• Provided data:
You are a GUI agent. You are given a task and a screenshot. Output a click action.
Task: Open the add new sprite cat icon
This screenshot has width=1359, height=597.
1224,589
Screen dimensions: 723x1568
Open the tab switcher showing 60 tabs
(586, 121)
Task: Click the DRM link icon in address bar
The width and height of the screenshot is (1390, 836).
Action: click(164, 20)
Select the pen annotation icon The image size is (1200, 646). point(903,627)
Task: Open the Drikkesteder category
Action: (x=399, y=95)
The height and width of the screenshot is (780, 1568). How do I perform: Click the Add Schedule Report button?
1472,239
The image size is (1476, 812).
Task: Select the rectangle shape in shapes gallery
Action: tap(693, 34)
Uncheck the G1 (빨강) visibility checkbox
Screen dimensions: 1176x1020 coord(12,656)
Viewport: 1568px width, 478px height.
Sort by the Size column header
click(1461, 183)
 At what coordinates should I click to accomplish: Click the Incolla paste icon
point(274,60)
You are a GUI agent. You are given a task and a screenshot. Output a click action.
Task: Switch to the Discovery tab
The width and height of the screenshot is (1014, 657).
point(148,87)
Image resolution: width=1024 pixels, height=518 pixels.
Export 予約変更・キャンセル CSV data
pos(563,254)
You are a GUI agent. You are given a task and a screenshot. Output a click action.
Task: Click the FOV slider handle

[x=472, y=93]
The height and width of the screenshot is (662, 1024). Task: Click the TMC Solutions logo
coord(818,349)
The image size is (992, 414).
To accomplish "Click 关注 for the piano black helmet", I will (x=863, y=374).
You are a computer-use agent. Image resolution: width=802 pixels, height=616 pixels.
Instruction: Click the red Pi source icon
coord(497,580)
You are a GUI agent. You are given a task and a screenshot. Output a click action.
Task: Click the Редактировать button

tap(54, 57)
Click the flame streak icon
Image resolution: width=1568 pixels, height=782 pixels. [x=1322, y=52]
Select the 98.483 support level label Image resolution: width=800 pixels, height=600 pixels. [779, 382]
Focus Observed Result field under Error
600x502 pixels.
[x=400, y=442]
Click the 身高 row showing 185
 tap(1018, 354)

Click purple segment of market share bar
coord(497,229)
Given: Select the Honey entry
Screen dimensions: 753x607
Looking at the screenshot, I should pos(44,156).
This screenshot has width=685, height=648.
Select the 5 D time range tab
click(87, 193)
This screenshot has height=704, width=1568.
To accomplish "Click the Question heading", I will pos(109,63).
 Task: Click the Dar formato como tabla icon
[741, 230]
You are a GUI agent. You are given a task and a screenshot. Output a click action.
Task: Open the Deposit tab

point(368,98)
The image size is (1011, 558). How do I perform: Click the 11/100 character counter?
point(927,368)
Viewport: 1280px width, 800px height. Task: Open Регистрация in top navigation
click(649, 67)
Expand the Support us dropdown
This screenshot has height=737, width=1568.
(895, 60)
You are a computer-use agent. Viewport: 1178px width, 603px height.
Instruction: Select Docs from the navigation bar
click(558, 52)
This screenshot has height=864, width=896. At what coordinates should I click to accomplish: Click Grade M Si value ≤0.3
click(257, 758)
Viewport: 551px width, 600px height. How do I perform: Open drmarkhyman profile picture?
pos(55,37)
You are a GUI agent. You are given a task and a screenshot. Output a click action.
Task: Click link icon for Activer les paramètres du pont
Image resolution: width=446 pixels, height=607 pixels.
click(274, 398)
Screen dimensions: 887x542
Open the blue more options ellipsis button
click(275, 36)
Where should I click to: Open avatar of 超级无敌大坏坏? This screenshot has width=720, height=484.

• Work order:
Please output each record exactly as it appears above.

• Exercise result:
You are a GUI agent. You are given a task and a screenshot. Output a click action.
Task: Open the add new sprite cat icon
This screenshot has width=1359, height=597.
1224,589
Screen dimensions: 723x1568
Open the tab switcher showing 60 tabs
(586, 121)
Task: Click the DRM link icon in address bar
The width and height of the screenshot is (1390, 836).
Action: click(164, 20)
Select the pen annotation icon The image size is (1200, 646). point(903,627)
Task: Open the Drikkesteder category
Action: (x=399, y=95)
The height and width of the screenshot is (780, 1568). How do I perform: Click the Add Schedule Report button?
1472,239
The image size is (1476, 812).
Task: Select the rectangle shape in shapes gallery
Action: tap(693, 34)
Uncheck the G1 (빨강) visibility checkbox
Screen dimensions: 1176x1020 coord(12,656)
Viewport: 1568px width, 478px height.
Sort by the Size column header
click(1461, 183)
 At what coordinates should I click to accomplish: Click the Incolla paste icon
point(274,60)
You are a GUI agent. You are given a task and a screenshot. Output a click action.
Task: Switch to the Discovery tab
The width and height of the screenshot is (1014, 657).
point(148,87)
Image resolution: width=1024 pixels, height=518 pixels.
Export 予約変更・キャンセル CSV data
pos(563,254)
You are a GUI agent. You are given a task and a screenshot. Output a click action.
Task: Click the FOV slider handle

[x=472, y=93]
The height and width of the screenshot is (662, 1024). Task: Click the TMC Solutions logo
coord(818,349)
The image size is (992, 414).
To accomplish "Click 关注 for the piano black helmet", I will (x=863, y=374).
You are a computer-use agent. Image resolution: width=802 pixels, height=616 pixels.
Instruction: Click the red Pi source icon
coord(497,580)
You are a GUI agent. You are given a task and a screenshot. Output a click action.
Task: Click the Редактировать button

tap(54, 57)
Click the flame streak icon
Image resolution: width=1568 pixels, height=782 pixels. [x=1322, y=52]
Select the 98.483 support level label Image resolution: width=800 pixels, height=600 pixels. [779, 382]
Focus Observed Result field under Error
600x502 pixels.
[x=400, y=442]
Click the 身高 row showing 185
 tap(1018, 354)

Click purple segment of market share bar
coord(497,229)
Given: Select the Honey entry
Screen dimensions: 753x607
Looking at the screenshot, I should pos(44,156).
This screenshot has width=685, height=648.
Select the 5 D time range tab
click(87, 193)
This screenshot has height=704, width=1568.
To accomplish "Click the Question heading", I will pos(109,63).
 Task: Click the Dar formato como tabla icon
[741, 230]
You are a GUI agent. You are given a task and a screenshot. Output a click action.
Task: Open the Deposit tab

point(368,98)
The image size is (1011, 558). How do I perform: Click the 11/100 character counter?
point(927,368)
Viewport: 1280px width, 800px height. Task: Open Регистрация in top navigation
click(649, 67)
Expand the Support us dropdown
This screenshot has height=737, width=1568.
(895, 60)
You are a computer-use agent. Viewport: 1178px width, 603px height.
Instruction: Select Docs from the navigation bar
click(558, 52)
This screenshot has height=864, width=896. At what coordinates should I click to accomplish: Click Grade M Si value ≤0.3
click(257, 758)
Viewport: 551px width, 600px height. How do I perform: Open drmarkhyman profile picture?
pos(55,37)
You are a GUI agent. You are given a task and a screenshot. Output a click action.
Task: Click link icon for Activer les paramètres du pont
Image resolution: width=446 pixels, height=607 pixels.
click(274, 398)
Screen dimensions: 887x542
Open the blue more options ellipsis button
click(275, 36)
Where should I click to: Open avatar of 超级无敌大坏坏? This screenshot has width=720, height=484.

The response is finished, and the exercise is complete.